O presidente da Transpetro, Sérgio Bacci, afirmou ao BRAZIL ECONOMY: “Estou muito confiante de que vamos elevar o patamar econômico do País com a exploração da Margem Equatorial nos próximos anos, garantindo ao Brasil recursos para uma transição energética justa e equilibrada.”
O discurso também ecoa nas palavras do governador do Amapá, Clécio Luís (Solidariedade). Para ele, os royalties do petróleo são fundamentais para combater a pobreza e financiar serviços públicos. “É hipocrisia dizer que o Amapá não deve explorar Petróleo. Queremos e precisamos desses royalties, já que nossas fontes de arrecadação são muito limitadas”, disse.
O impacto social esperado
O Amapá é hoje um dos estados mais pobres do Brasil. Cerca de 50% da população de 920 mil pessoas depende do Bolsa Família, e 32% vivem em insegurança alimentar, com um dos PIBs per capita mais baixos do País (R$ 32.183), segundo o Instituto Brasileiro de Geografia e Estatística (IBGE).
Nesse contexto, os royalties do petróleo são vistos como uma oportunidade única de transformação. Em tese, poderiam financiar programas de saúde, educação, saneamento e infraestrutura, além de atrair investimentos privados em setores de maior valor agregado.
Experiências de outros estados petrolíferos, como o Rio de Janeiro, levantam, porém, um alerta: a chamada “maldição do petróleo” pode gerar dependência fiscal, má gestão e desigualdades. O desafio do Amapá será evitar esses erros e garantir que os recursos sejam aplicados de forma sustentável.
O Estado está diante de uma escolha estratégica. Se as reservas se confirmarem e o licenciamento avançar, o Amapá pode se transformar em um novo polo energético do País, capaz de atrair bilhões em investimentos e reduzir drasticamente a pobreza.

Mas a equação não é simples: de um lado, há pressa em destravar o potencial econômico; de outro, a necessidade de proteger a Amazônia e cumprir compromissos ambientais.
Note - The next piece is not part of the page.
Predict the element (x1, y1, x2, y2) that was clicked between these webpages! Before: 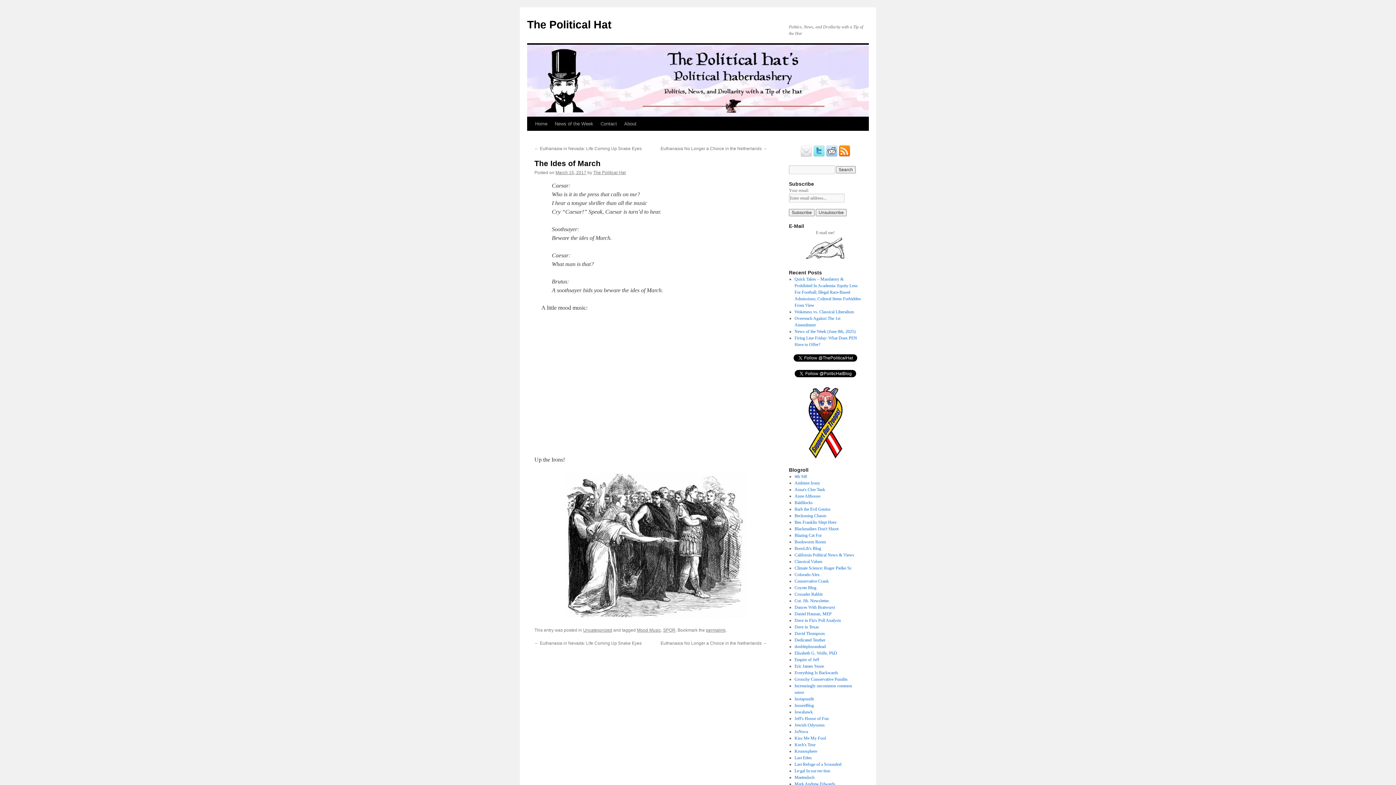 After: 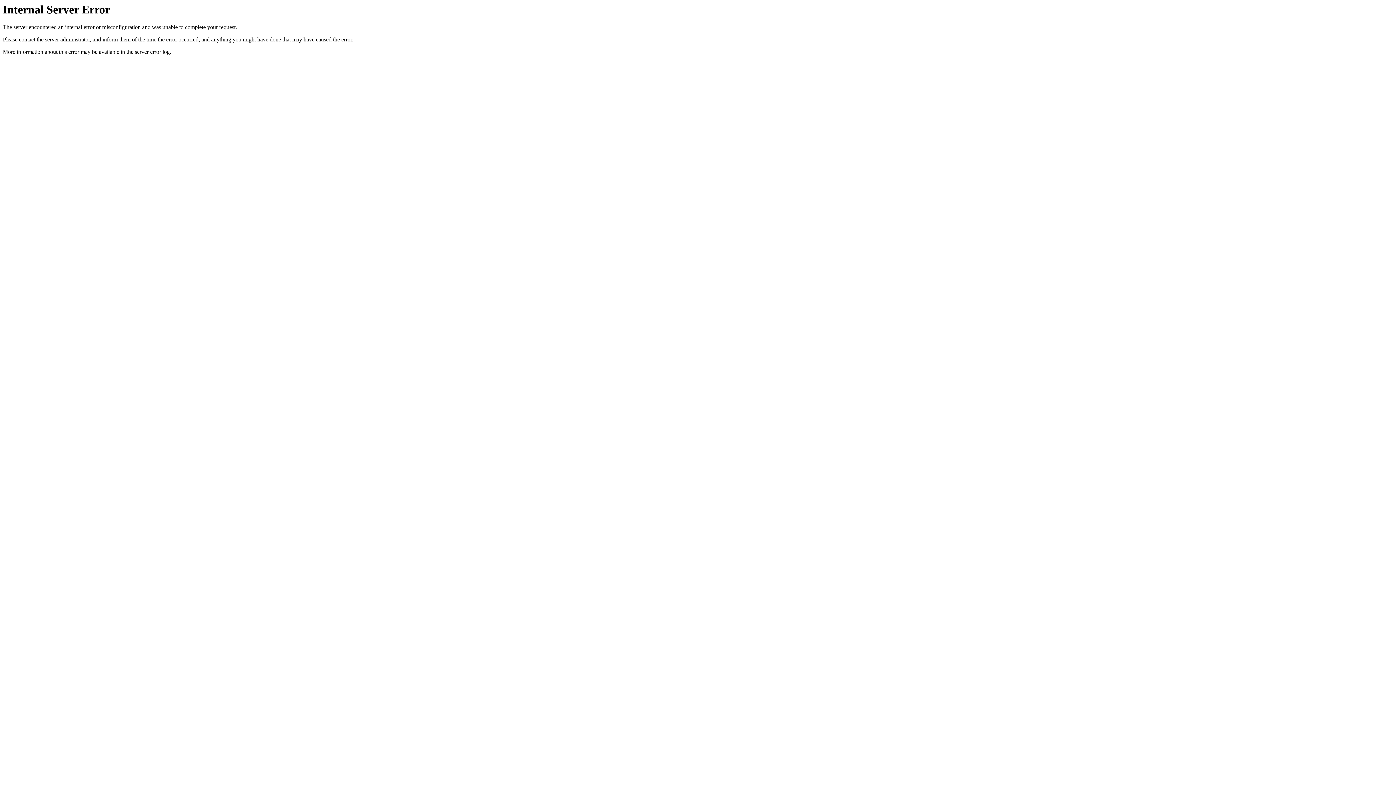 Action: label: Mark Andrew Edwards bbox: (794, 781, 835, 786)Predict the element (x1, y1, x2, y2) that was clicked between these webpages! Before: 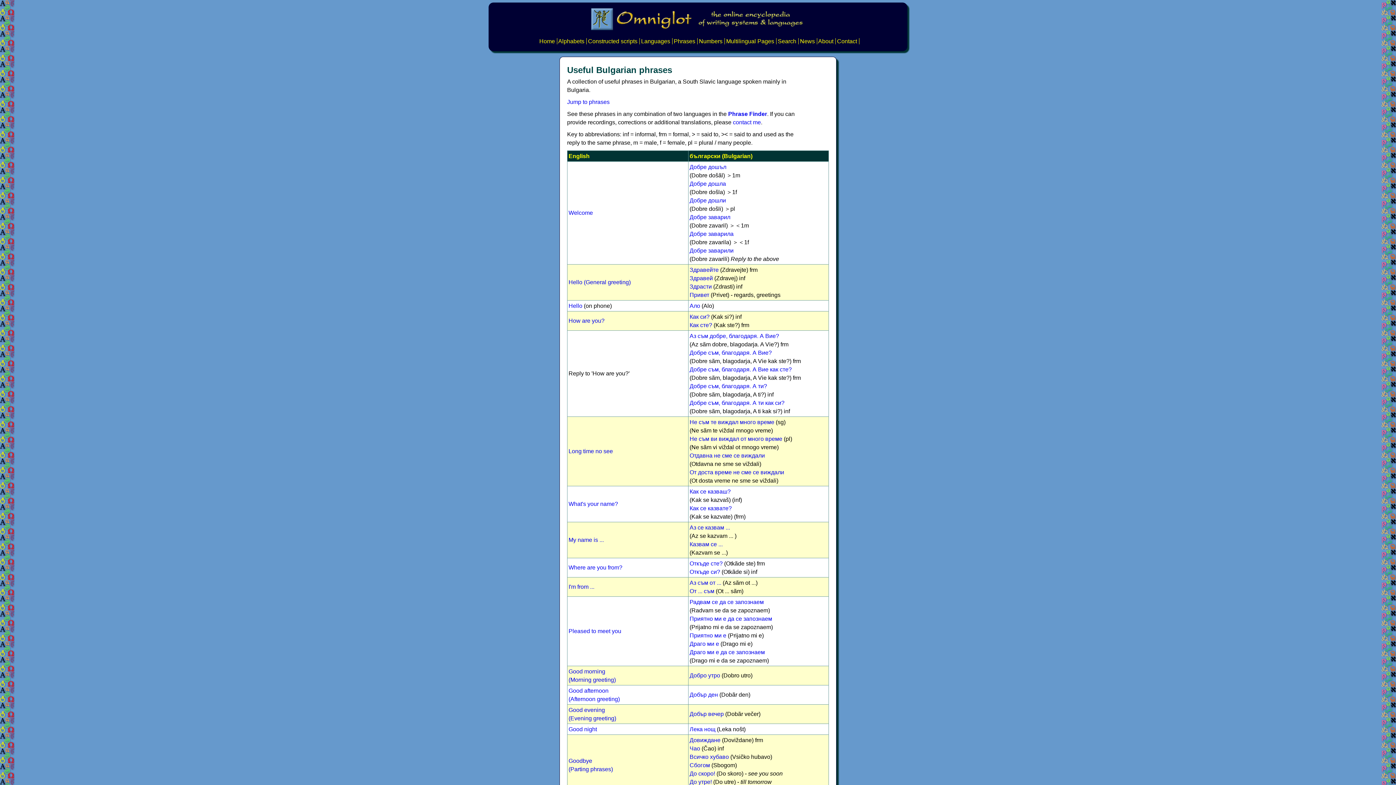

No meio desse dilema, empresários, políticos e comunidades locais vivem a expectativa de um futuro diferente. A chegada do navio chinês, a fábrica de cimento, o hotel cinco estrelas e as sondas da Petrobras são apenas os primeiros sinais de que o Amapá entrou de vez no radar global.
O fato é que o Estado nunca esteve tão perto de mudar seu destino econômico e social. Mas a chance histórica vem acompanhada de riscos ambientais e de governança. Se conseguir equilibrar essas variáveis, poderá se tornar um símbolo da transição energética brasileira – ou repetir velhos padrões de dependência e desigualdade.